Swiss Regulator Investigates Google for Removing Android Default Search Choice, Citing Competition Concerns

COMCO warned that removing the Choice Screen could limit the visibility of rival search engines when users set up their devices, thereby reinforcing barriers to entry for competitors.
The regulator said default settings play a decisive role in digital markets, and the change could limit competition not just for search providers but for other digital services as well.
Google framed its stance by stating it would cooperate with authorities, with a spokesman saying, "We look forward to cooperating fully with the authority to address their questions."
The investigation notes a cross-border regulatory difference since the EU/EEA still maintains the Choice Screen, indicating Swiss users are being treated differently from those in the European Economic Area.
Switzerland's competition watchdog has opened a formal probe into Google's decision to remove a feature that let Android users pick their default search engine. Reuters reported that the Swiss Competition Commission, known as COMCO, launched the preliminary investigation after Google quietly dropped the so-called 'Choice Screen' from Android devices in Switzerland — a move that now locks Google in as the default search engine for Swiss users.
The regulator said Google controls roughly 82% of Switzerland's online search market. That dominant position makes the removal of user choice especially significant, according to Yahoo Finance, because default settings in digital markets often determine which services people use — and which ones fade into obscurity.
The Choice Screen was a simple prompt that appeared when Android users set up a new phone. It asked them to pick a default search engine — giving rivals like Bing, DuckDuckGo, or local alternatives a fair shot. Google removed that screen for Swiss users, meaning new Android phones now go straight to Google Search with no prompt at all.
COMCO warned that this change could 'reduce the visibility of competing search engines,' according to Storyboard18. The regulator added that the effects could ripple beyond search — hurting competition in other digital services that depend on search traffic for their reach and revenue.
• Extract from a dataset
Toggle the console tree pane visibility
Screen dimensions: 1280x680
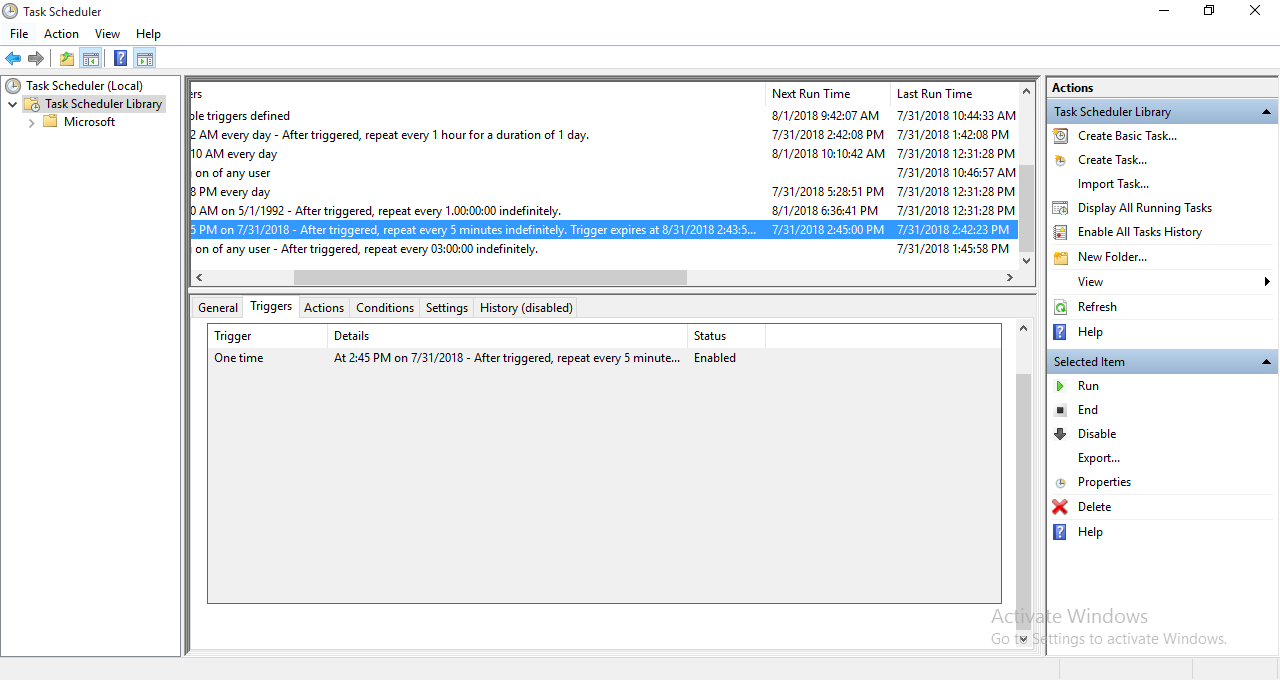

One of COMCO's sharpest concerns is the cross-border gap in treatment. The Choice Screen is still active in countries inside the European Economic Area, following rules set under the EU's Digital Markets Act. But Switzerland sits outside the EEA, so Swiss users lost the feature while their neighbors across the border kept it.
Seeking Alpha noted that COMCO is now looking into whether this unequal treatment violates Switzerland's Cartel Act. If regulators find that Google used its market dominance to shut out rivals without a valid reason, the company could face formal charges under Swiss competition law.
Google has not denied removing the feature. A company spokesman said, 'We look forward to cooperating fully with the authority to address their questions.' The statement, cited by GuruFocus, signals that Google is not contesting the probe outright — at least not yet.
This is a preliminary investigation, which means COMCO has not yet concluded that Google broke any law. The regulator is still gathering facts. But the probe puts Google on notice in a market where it already faces scrutiny for its outsized share of search traffic.
Regulators across the world have zeroed in on default settings as a key battleground in digital competition. Studies show most users never change their default apps. That means whoever ships as the default effectively wins the market — without users ever making an active choice.
COMCO made this point directly, saying default search settings 'play a decisive role' in digital markets, according to Storyboard18. With Google at 82% market share in Switzerland, critics argue the removal of the Choice Screen is not a neutral business decision — it is a move that cements Google's grip and raises the wall for any rival trying to compete.